Example: “What does Alice do?” → Alice (entity) → Google (employer) → Google’s products (via company edge)
This enables multi-hop reasoning that neither semantic nor keyword search can handle.
4. Temporal Search
Parses time expressions and filters by occurrence dates. Uses hybrid parsing:
- Rule-based date normalization for common patterns
- Lightweight seq2seq fallback for complex expressions
Handles queries like “What happened last spring?” or “meetings from Q3 2024” by filtering memories against time intervals.
Reciprocal Rank Fusion
After parallel execution, four ranked lists need merging. TEMPR uses Reciprocal Rank Fusion (RRF):
RRF(memory) = Σ 1/(k + rank_i(memory))Where rank_i is the memory’s position in each strategy’s list, and k is a constant (typically 60).
Why RRF over score averaging?
- No calibration needed: Raw scores from different strategies aren’t comparable
- Robust to missing items: If a memory doesn’t appear in one list, it just contributes nothing
- Rewards consensus: Memories found by multiple strategies get boosted
A memory ranked #1 in two strategies beats a memory ranked #1 in one strategy.
Cross-Encoder Reranking
RRF produces a fused ranking, but it’s still based on individual strategy positions. The final step applies a neural cross-encoder (ms-marco-MiniLM-L-6-v2).

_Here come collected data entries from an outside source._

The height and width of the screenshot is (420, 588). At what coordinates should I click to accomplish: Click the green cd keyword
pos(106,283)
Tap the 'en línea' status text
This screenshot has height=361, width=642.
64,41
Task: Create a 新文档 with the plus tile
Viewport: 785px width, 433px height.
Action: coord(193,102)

Unlike embeddings that encode query and memory separately, cross-encoders jointly encode both and output a relevance score. This models rich query-memory interactions learned from supervised ranking data.

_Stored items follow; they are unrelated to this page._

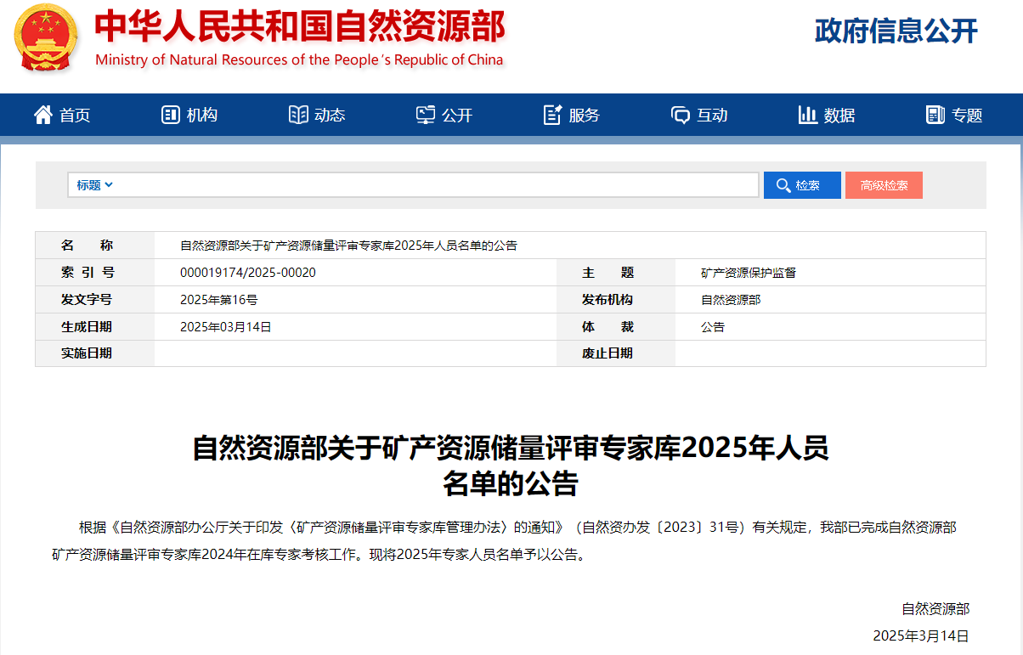Go to the 数据 navigation menu
This screenshot has height=655, width=1023.
pos(839,116)
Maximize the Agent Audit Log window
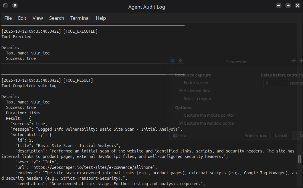The image size is (303, 188). (288, 5)
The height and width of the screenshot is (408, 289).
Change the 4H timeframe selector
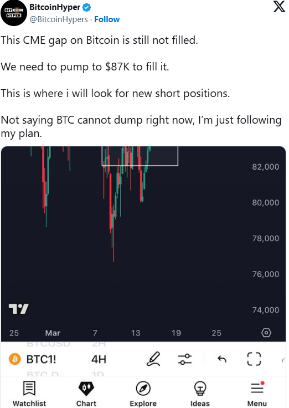tap(99, 359)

The pipeline: 4 strategies → RRF fusion → top candidates → cross-encoder rerank → final results.
Why This Works
Each strategy catches what others miss:
| Query Type | Best Strategy | Why Others Fail |
|---|---|---|
| “What’s Alice’s job?” | Semantic | Paraphrasing |
| “Find mentions of TensorFlow” | BM25 | Exact term match |
| “What does Alice’s company build?” | Graph | Multi-hop reasoning |
| “Updates from last week” | Temporal | Date filtering |
Memories matching multiple strategies rank highest. If “Alice works at Google as an ML engineer” appears in semantic (job query), BM25 (Google), and graph (Alice entity) results, it gets boosted by RRF.
Benchmark Results
From the Hindsight paper:
LongMemEval:
- Full-context baseline: 39.0%
- Hindsight (20B model): 83.6% (+44.6 points)

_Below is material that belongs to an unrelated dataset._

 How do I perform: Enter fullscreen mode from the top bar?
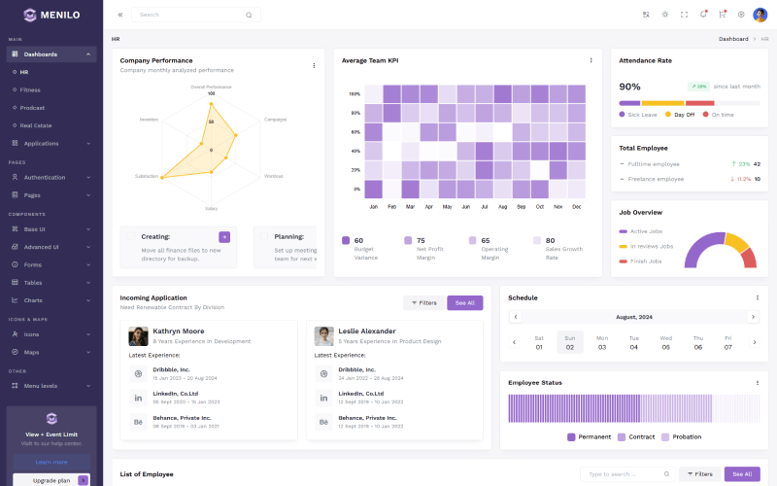684,15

- Hindsight (larger models): 89.0-91.4%
LoCoMo:
- Hindsight: 83.18-89.61%
- Memobase: 75.78%
- Zep: 75.14%
The multi-strategy approach consistently outperforms single-strategy baselines.
Using TEMPR in Code
You don’t configure TEMPR directly - it runs automatically on every recall(). The budget parameter controls search depth:
1from hindsight_client import Hindsight
2
3with Hindsight(base_url="http://localhost:8888") as client:
4 # Low budget: faster, fewer candidates per strategy
5 results = client.recall(
6 bank_id="my-bank",
7 query="What does Alice do at Google?",
8 budget="low",
9 )
10
11 # High budget: thorough, more candidates, better for complex queries
12 results = client.recall(
13 bank_id="my-bank",
14 query="What projects has Alice's team shipped since joining?",
15 budget="high",
16 )The four strategies run in parallel, results fuse via RRF, and the cross-encoder reranks. You get the final ranked list.
Four strategies, each catching different query patterns. RRF fuses without calibration. Cross-encoder polishes the ranking. The result is retrieval that handles proper nouns, multi-hop reasoning, and temporal queries - not just semantic similarity.